- **EXTRACTED RECORDS**:
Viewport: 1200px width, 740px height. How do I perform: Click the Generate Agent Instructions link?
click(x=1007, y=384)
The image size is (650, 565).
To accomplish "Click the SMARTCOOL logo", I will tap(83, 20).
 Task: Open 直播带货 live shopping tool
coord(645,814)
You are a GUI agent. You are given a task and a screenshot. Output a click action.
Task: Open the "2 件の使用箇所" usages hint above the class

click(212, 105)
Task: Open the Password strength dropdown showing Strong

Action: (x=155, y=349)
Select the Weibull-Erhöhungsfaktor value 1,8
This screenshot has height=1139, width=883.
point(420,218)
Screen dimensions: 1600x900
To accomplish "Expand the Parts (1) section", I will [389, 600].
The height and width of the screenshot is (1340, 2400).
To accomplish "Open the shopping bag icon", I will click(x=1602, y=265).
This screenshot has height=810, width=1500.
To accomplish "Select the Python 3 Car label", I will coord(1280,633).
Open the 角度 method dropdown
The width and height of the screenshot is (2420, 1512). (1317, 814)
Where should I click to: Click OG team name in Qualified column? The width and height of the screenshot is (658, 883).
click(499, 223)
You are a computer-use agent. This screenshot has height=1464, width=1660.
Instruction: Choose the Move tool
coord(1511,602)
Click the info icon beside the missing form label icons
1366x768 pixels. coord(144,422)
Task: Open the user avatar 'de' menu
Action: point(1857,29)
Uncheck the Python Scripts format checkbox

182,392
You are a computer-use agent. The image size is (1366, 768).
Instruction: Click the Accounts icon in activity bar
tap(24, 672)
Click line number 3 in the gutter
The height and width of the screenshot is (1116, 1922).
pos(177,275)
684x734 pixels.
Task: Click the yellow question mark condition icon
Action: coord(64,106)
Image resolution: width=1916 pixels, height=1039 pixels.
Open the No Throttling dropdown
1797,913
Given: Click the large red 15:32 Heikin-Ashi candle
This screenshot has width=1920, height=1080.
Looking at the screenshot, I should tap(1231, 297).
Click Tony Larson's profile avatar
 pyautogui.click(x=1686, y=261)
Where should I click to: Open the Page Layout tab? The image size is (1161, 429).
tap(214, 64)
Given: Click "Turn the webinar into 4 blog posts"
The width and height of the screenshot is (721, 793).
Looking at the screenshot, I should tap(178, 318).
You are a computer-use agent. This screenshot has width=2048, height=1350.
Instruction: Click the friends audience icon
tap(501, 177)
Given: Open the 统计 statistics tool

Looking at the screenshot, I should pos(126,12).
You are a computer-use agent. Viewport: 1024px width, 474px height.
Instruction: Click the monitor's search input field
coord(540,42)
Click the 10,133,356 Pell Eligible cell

- **REQUIREMENTS**:
Put the rows from the line containing "Given: Open the 统计 statistics tool" through the end of the rows, both ends included, into a numbered list, leaving out blank lines.

- **RESPONSE TO THIS TASK**:
1. Given: Open the 统计 statistics tool
2. Looking at the screenshot, I should pos(126,12).
3. You are a computer-use agent. Viewport: 1024px width, 474px height.
4. Instruction: Click the monitor's search input field
5. coord(540,42)
6. Click the 10,133,356 Pell Eligible cell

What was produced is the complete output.